#### [RECORDS]
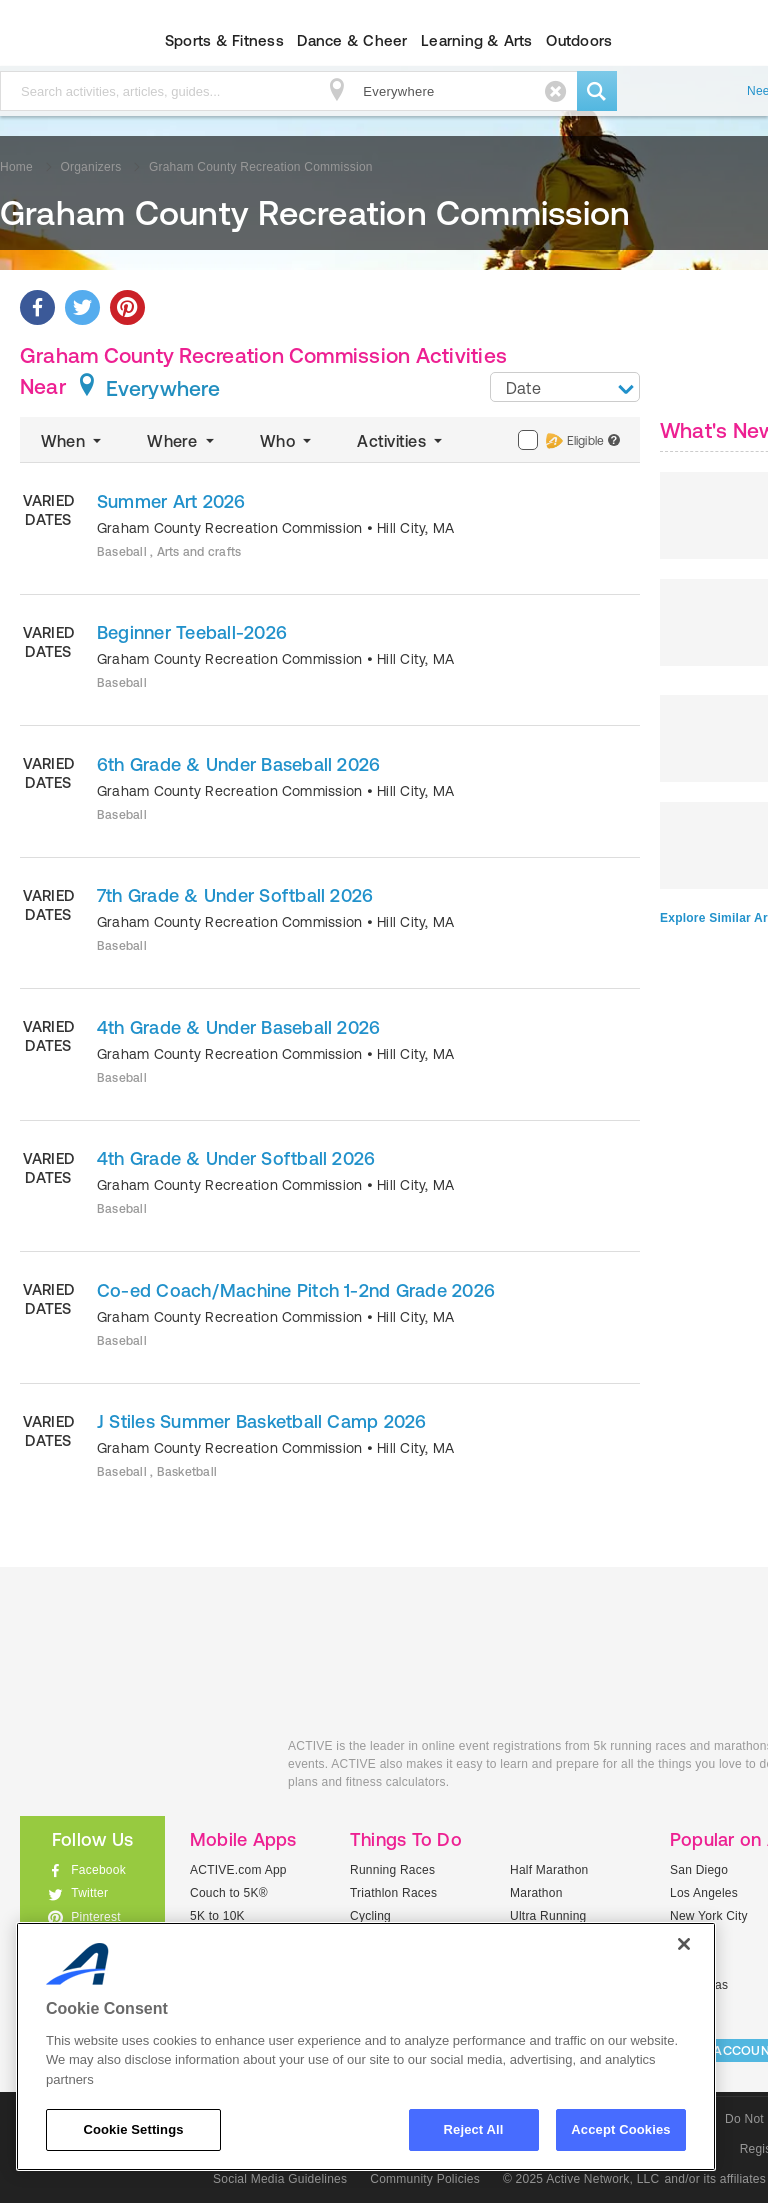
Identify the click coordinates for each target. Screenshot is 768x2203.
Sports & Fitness (224, 40)
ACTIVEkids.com (139, 1768)
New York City (709, 1916)
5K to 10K (217, 1916)
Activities (401, 441)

#### [REQUIREMENT]
Which lines of the material above contain the word "target"? Gather each of them.

#### [THE REPLY]
Identify the click coordinates for each target. Screenshot is 768x2203.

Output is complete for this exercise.